◆ Passage:
Goals

There is almost universal attention to understanding climate trends and variability as a basis for ecological research in the LTER network, and climate records are long enough (>3 decades) at almost all LTER sites to undertake meaningful quantitative analysis for site-level assessment of ecological responses and cross-site comparisons of responses to climate change. Yet despite the availability of climate records from the LTER network in a single, public archive since at least 2000, we have barely begun to systematically quantify climate trends and variability across the network.

Since 2009 the LNO has sponsored two synthesis workshops on this subject, resulting in the BioScience paper (Jones et al 2012) and three NSF proposals. Climate and streamflow trend analysis protocols have been developed with funding from the AND LTER (~$15K), and additional synthesis papers are underway. The Climate-Hydrology Synthesis Working Group is in a distinctive position within the LTER community to advance synthesis of long-term records to address current primary scientific questions. As evident in the recent collection of BioScience papers, this Working Group has made the most progress in publishing primary analysis of primary data, as distinguished from synthesis of a collection of site-based case studies. With the apparent demise of the Climate Committee, this group is the only current venue for verification, analysis and publication of long-term climate and streamflow data at daily and seasonal timescales relevant to ecosystems.

◆ Task goal:
According to the goals passage, why is the Climate-Hydrology Synthesis Working Group now the only venue for verifying, analyzing and publishing long-term climate and streamflow data? Answer in one to three sentences. The listing after this point has no connection to the goals passage.

◆ Material provided:
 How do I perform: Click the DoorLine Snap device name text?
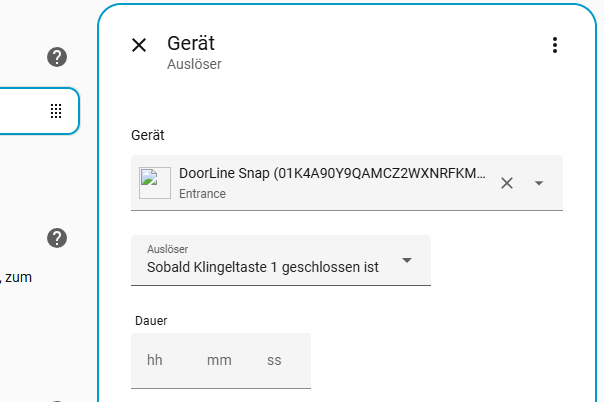tap(332, 174)
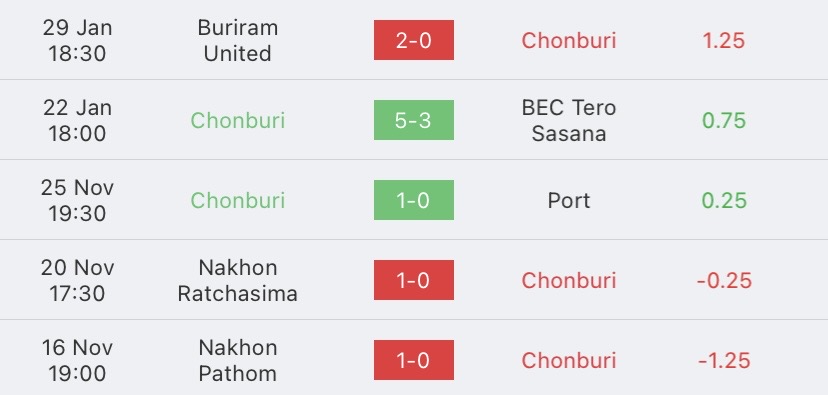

◆ Correct response:
The Working Group is now the only venue because the Climate Committee has apparently ceased to exist. That leaves this group as the sole current venue for verifying, analyzing and publishing long-term climate and streamflow data at the daily and seasonal timescales relevant to ecosystems.